> [Problem] Copy out the listing below with every "screenshot" swapped for "screen capture" and nothing else changed. Leave the pictures out.

> [Provided records]
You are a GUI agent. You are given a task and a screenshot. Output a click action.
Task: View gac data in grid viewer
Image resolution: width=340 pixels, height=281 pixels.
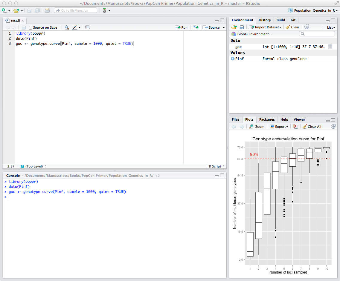(x=330, y=47)
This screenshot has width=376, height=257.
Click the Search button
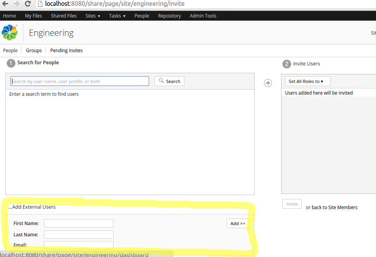tap(169, 81)
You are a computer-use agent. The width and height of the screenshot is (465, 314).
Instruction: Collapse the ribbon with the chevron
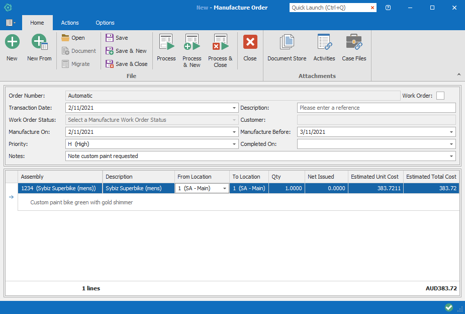tap(458, 74)
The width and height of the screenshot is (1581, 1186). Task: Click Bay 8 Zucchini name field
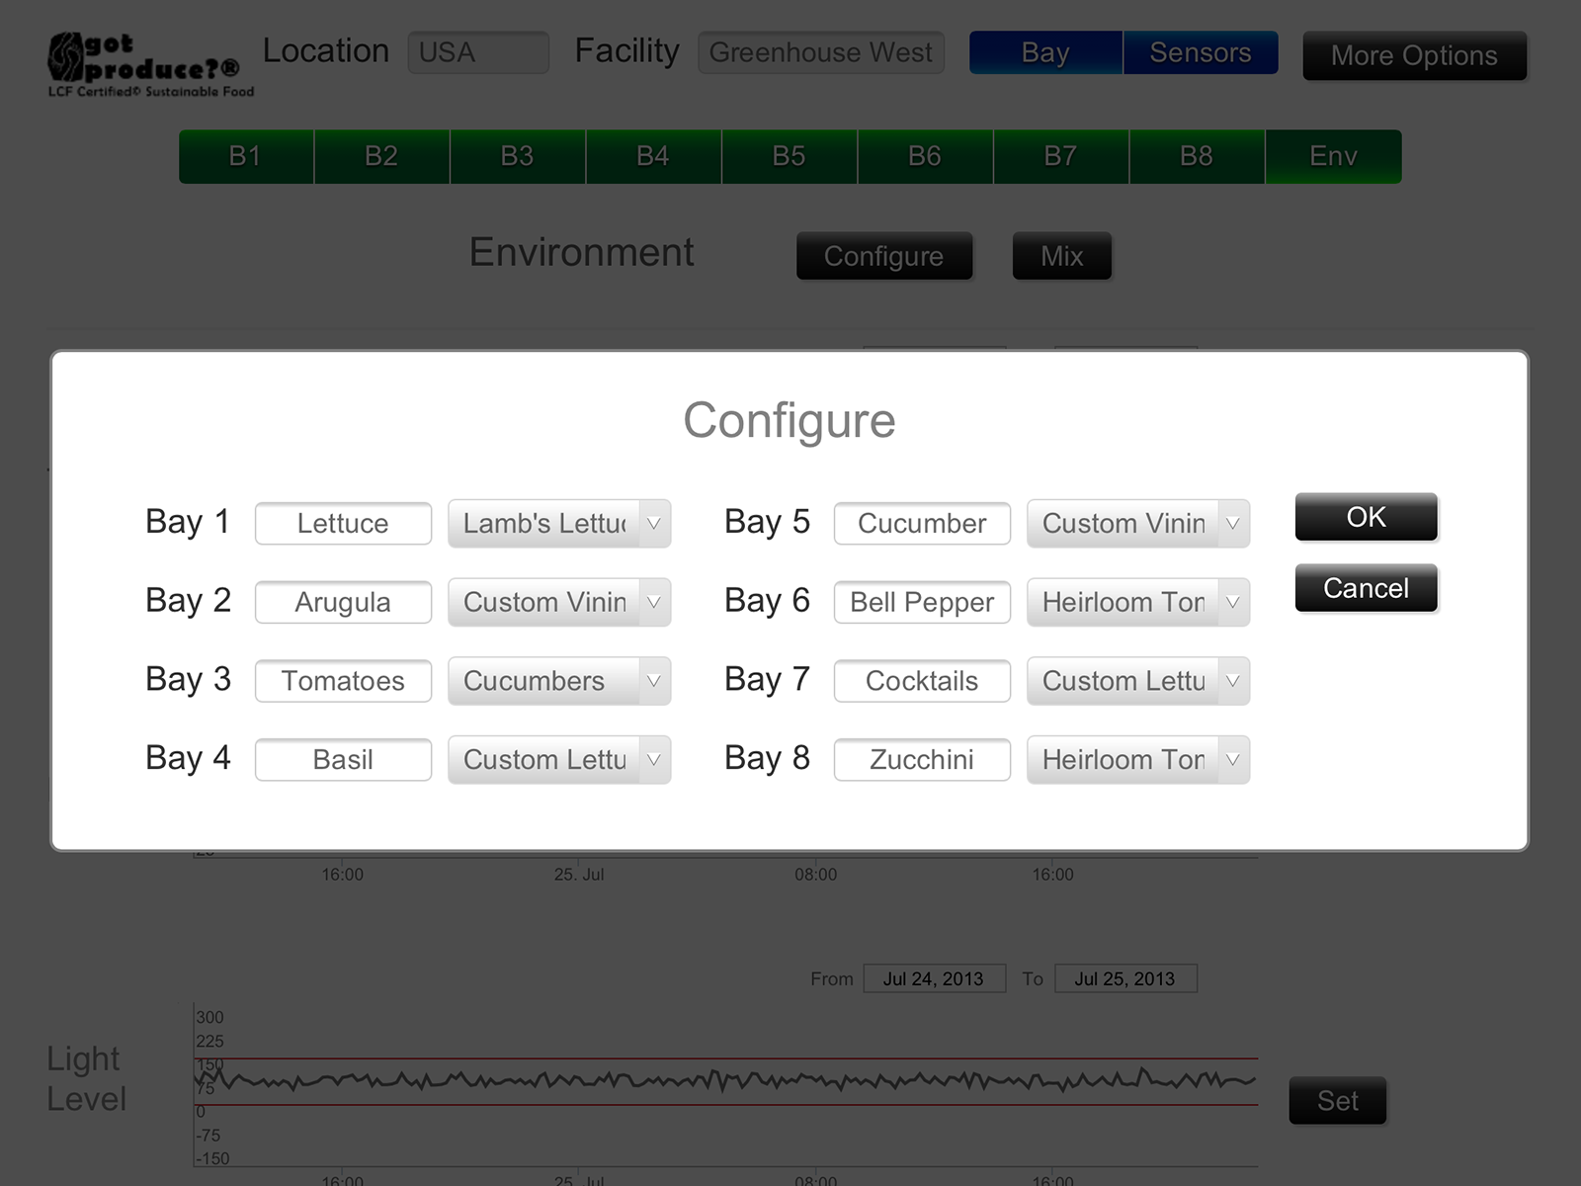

> [Answer to this task]
You are a GUI agent. You are given a task and a screen capture. Output a click action.
Task: View gac data in grid viewer
Image resolution: width=340 pixels, height=281 pixels.
(x=330, y=47)
This screen capture has width=376, height=257.
Click the Search button
tap(169, 81)
You are a computer-use agent. The width and height of the screen capture is (465, 314).
Instruction: Collapse the ribbon with the chevron
tap(458, 74)
The width and height of the screen capture is (1581, 1186). Task: Click Bay 8 Zucchini name field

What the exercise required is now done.